Copy out the Detroit Rebellion band bio below in full, word for word.
(DOCUMENT PASSAGE Opens)
BIO
Short Answer:
Swampy, existential garage, blues, psych, stoner, punk, jazz rock influenced by Detroit music - The White Stripes, MC5, Stooges, John Lee Hooker, Stevie Wonder, etc.
New album Out Now (released Oct. 14, 2022).
Detroit Rebellion - Jeff Toste: Guitar, Vocals - Micaiah Castro: Drums
Press: "Detroit Rebellion are not from the Motor City but they do kinda sound like they could be. Their sound is less Jack White however and maybe more early Beck."
– BrooklynVegan
“a cracking, dirty, bluesy rock band, and one you should familiarize yourselves post haste”
– Louder Than War
Long Answer:
We have returned from a long hiatus.
I built a soundproof recording space in my basement during the pandemic. I referenced mostly 70's music and the White Stripes for the production style.
We're not the White Stripes or 70's music. Instead, we offer an eclectic variation of garage rock with an "in the room with the band" recording sound (play on speakers with bass response if possible).
Since our release of "The Man" album (2017), we released "See You Next Year" (2018), got a new drummer, worked with a label, fell off the map, left the label, survived the pandemic, and reinvented our sound (less reverb, more bottom).
(DOCUMENT PASSAGE Closes)
(RAW DATA Opens)
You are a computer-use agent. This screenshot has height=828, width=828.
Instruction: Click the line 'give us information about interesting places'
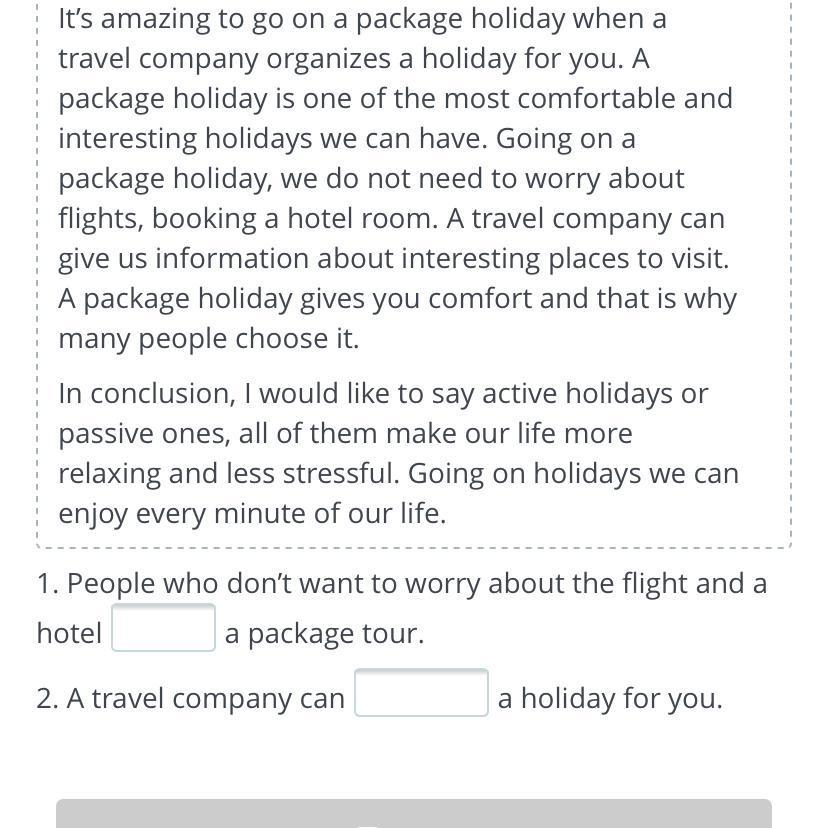pyautogui.click(x=393, y=259)
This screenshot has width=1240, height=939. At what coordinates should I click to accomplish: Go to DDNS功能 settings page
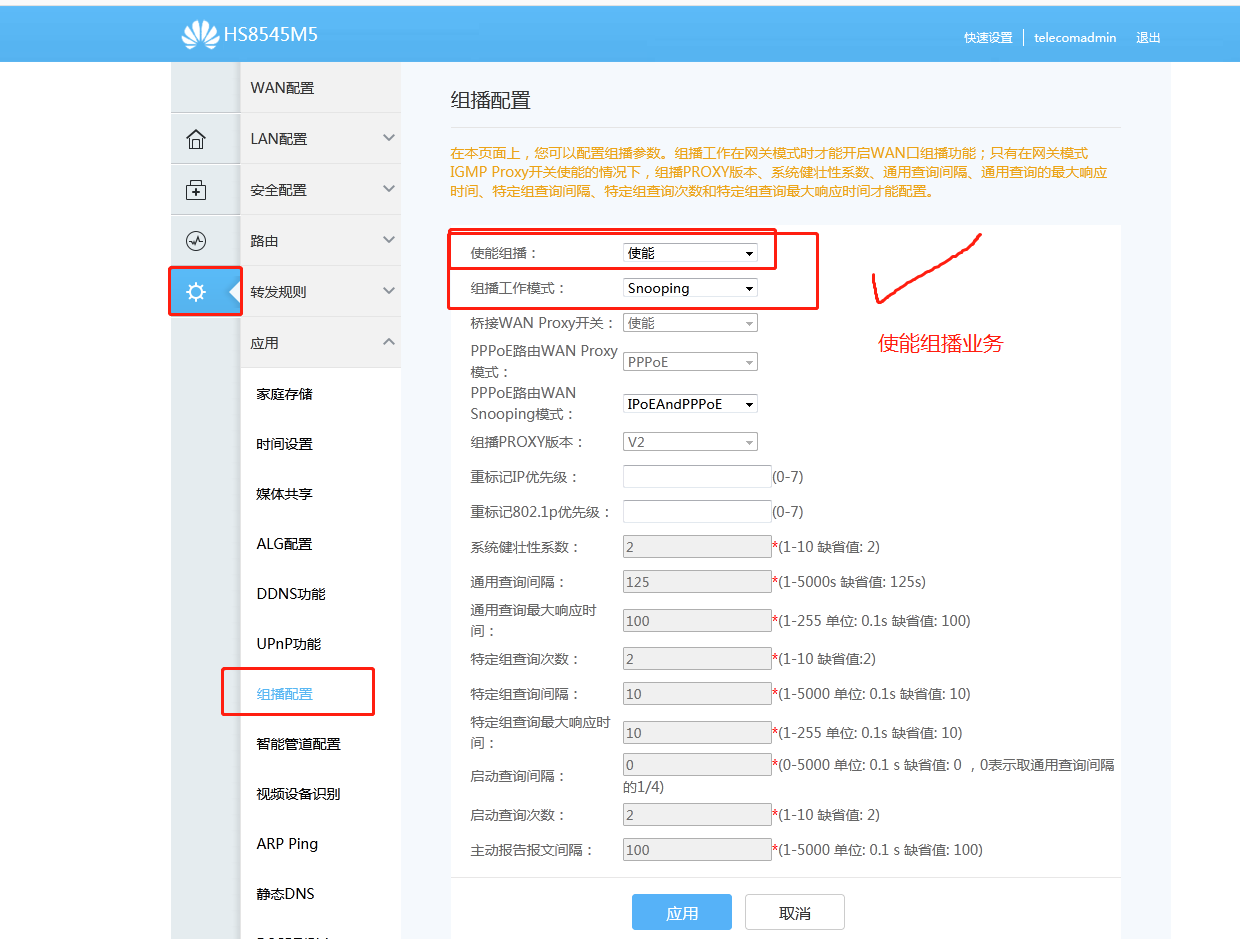[x=291, y=594]
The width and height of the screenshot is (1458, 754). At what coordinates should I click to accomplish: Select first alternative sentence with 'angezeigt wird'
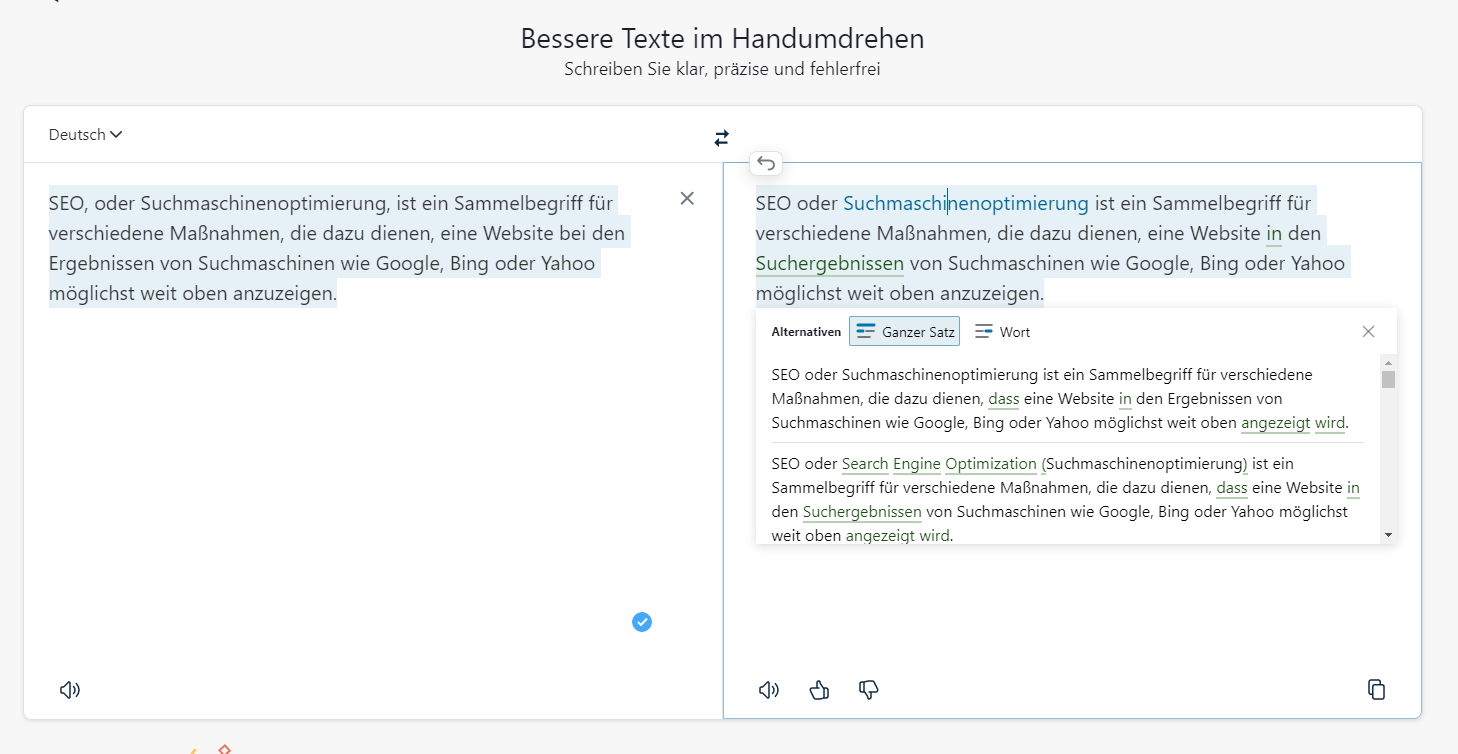1060,399
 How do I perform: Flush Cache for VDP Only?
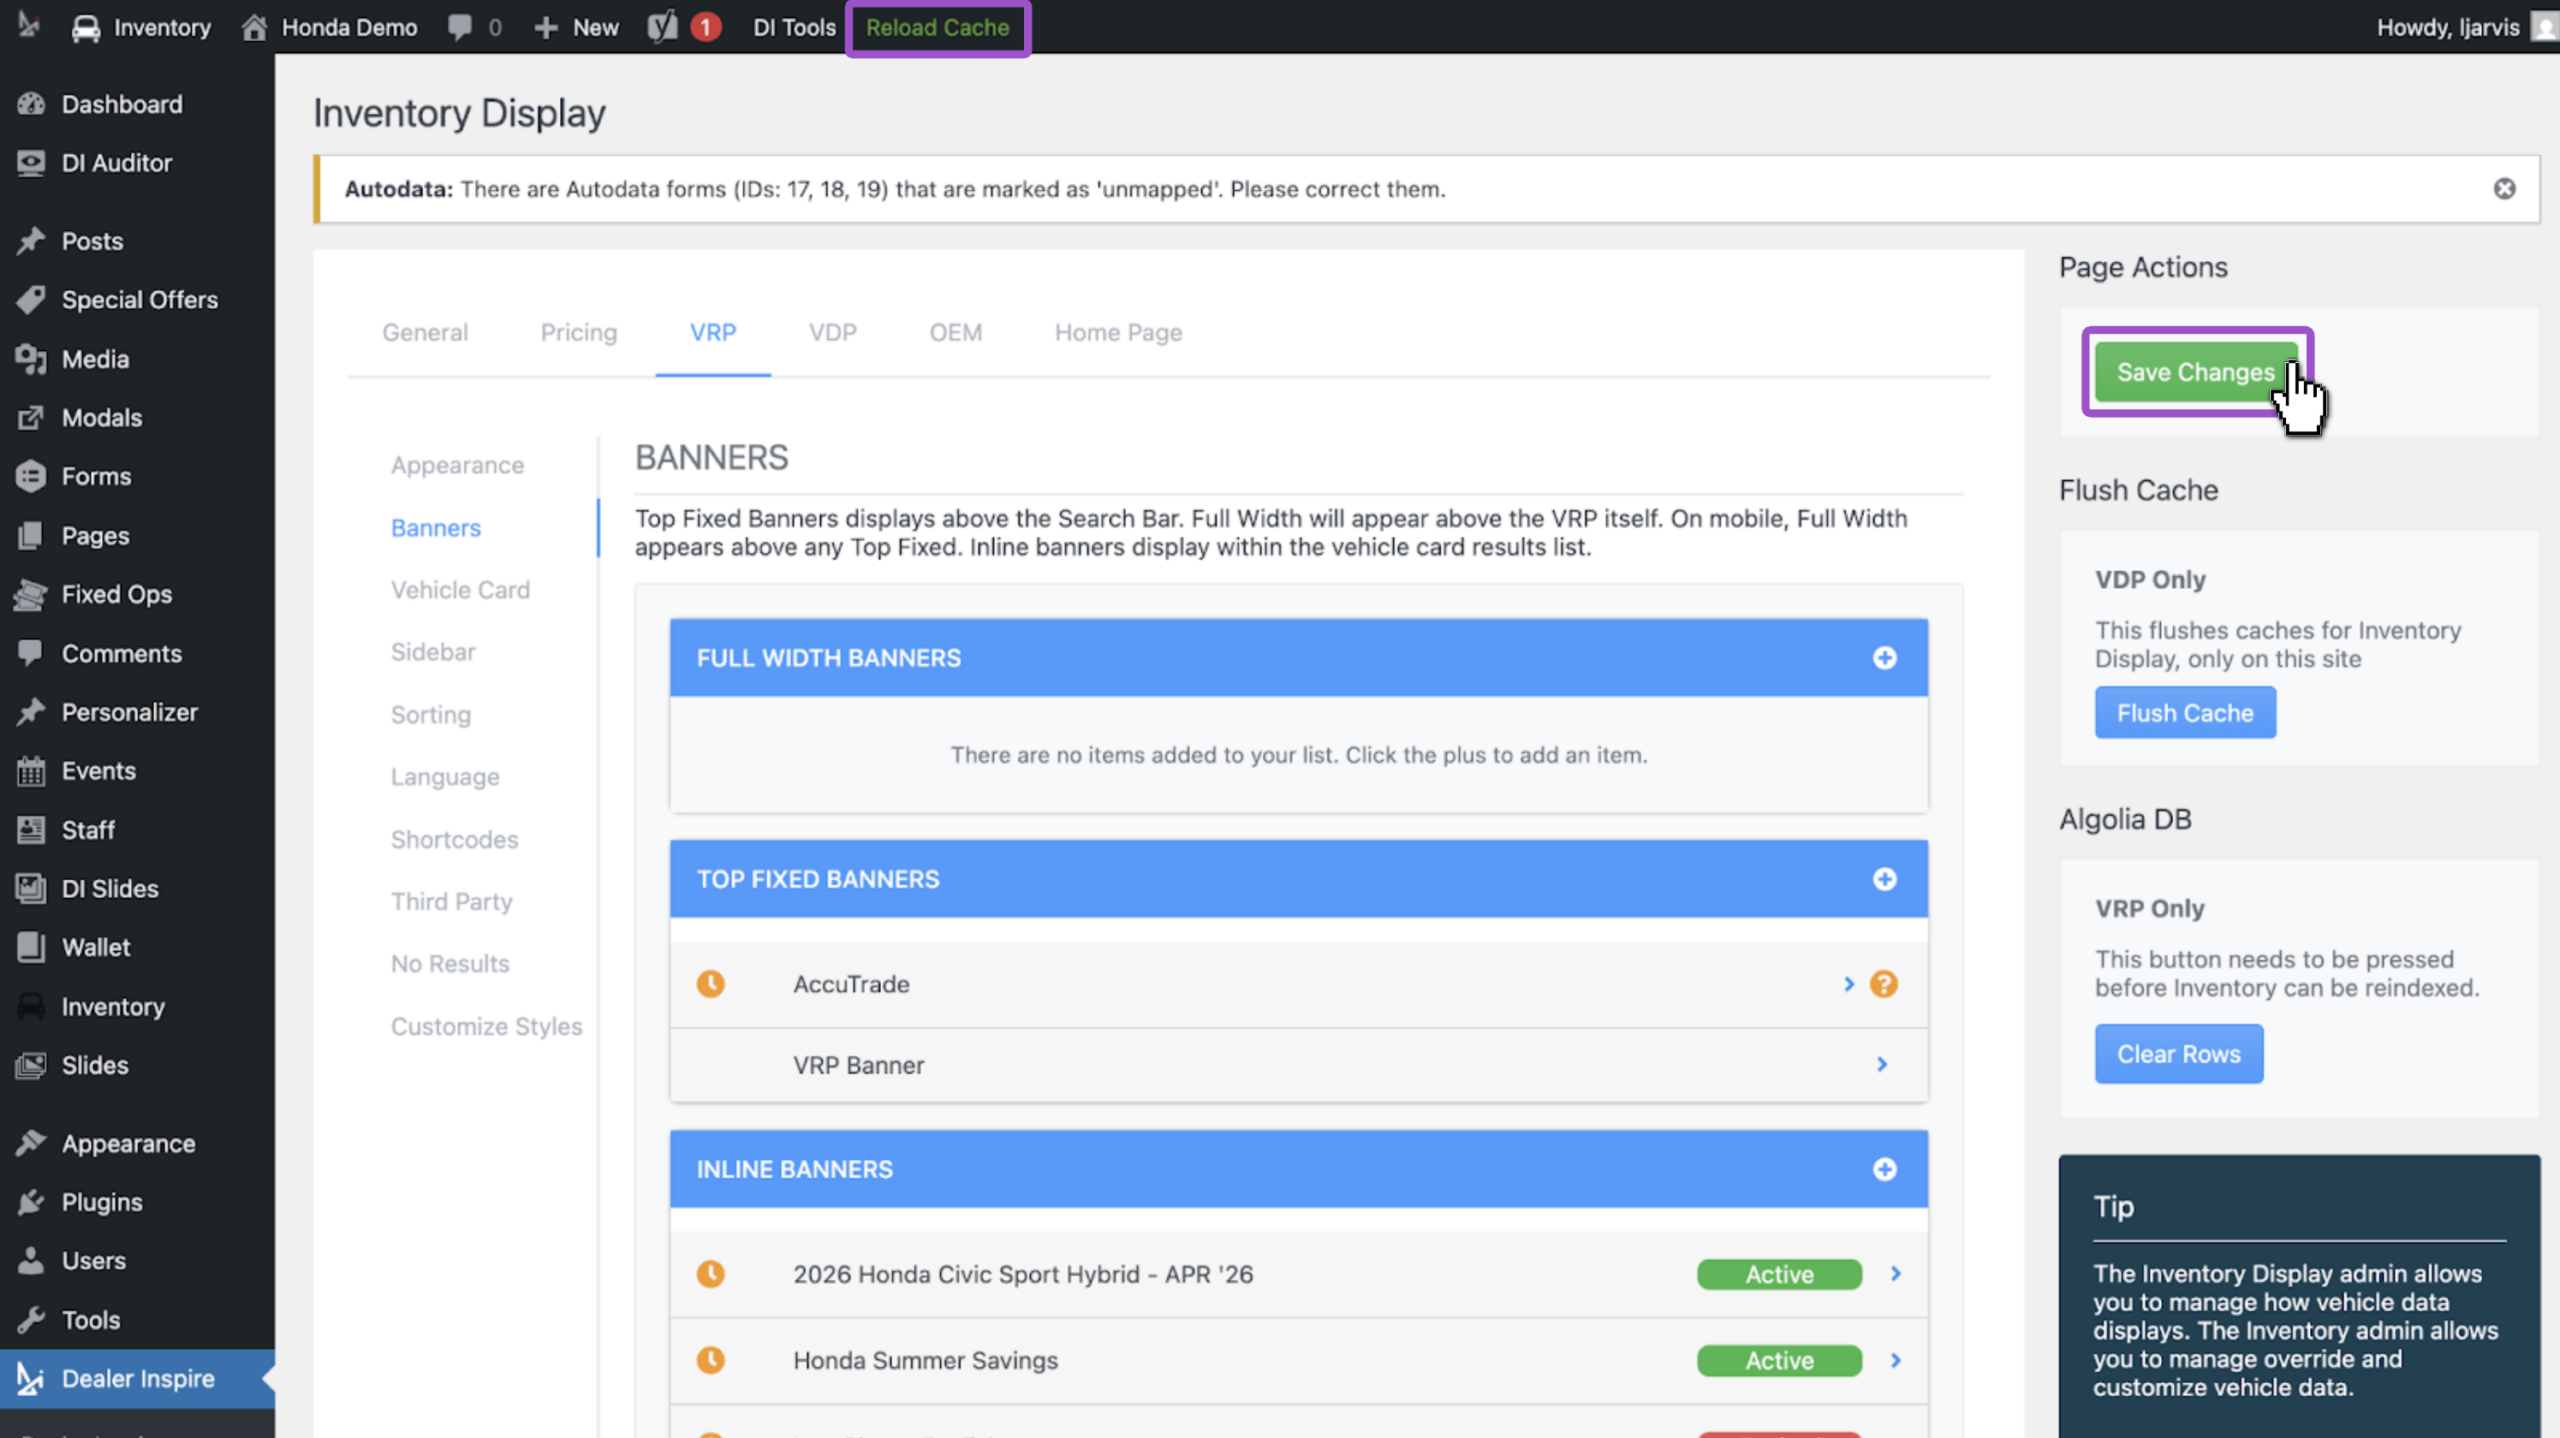2185,713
(RAW DATA Closes)
SOLUTION TO THE PROBLEM:
BIO
Short Answer:
Swampy, existential garage, blues, psych, stoner, punk, jazz rock influenced by Detroit music - The White Stripes, MC5, Stooges, John Lee Hooker, Stevie Wonder, etc.
New album Out Now (released Oct. 14, 2022).
Detroit Rebellion - Jeff Toste: Guitar, Vocals - Micaiah Castro: Drums
Press: "Detroit Rebellion are not from the Motor City but they do kinda sound like they could be. Their sound is less Jack White however and maybe more early Beck."
– BrooklynVegan
“a cracking, dirty, bluesy rock band, and one you should familiarize yourselves post haste”
– Louder Than War
Long Answer:
We have returned from a long hiatus.
I built a soundproof recording space in my basement during the pandemic. I referenced mostly 70's music and the White Stripes for the production style.
We're not the White Stripes or 70's music. Instead, we offer an eclectic variation of garage rock with an "in the room with the band" recording sound (play on speakers with bass response if possible).
Since our release of "The Man" album (2017), we released "See You Next Year" (2018), got a new drummer, worked with a label, fell off the map, left the label, survived the pandemic, and reinvented our sound (less reverb, more bottom).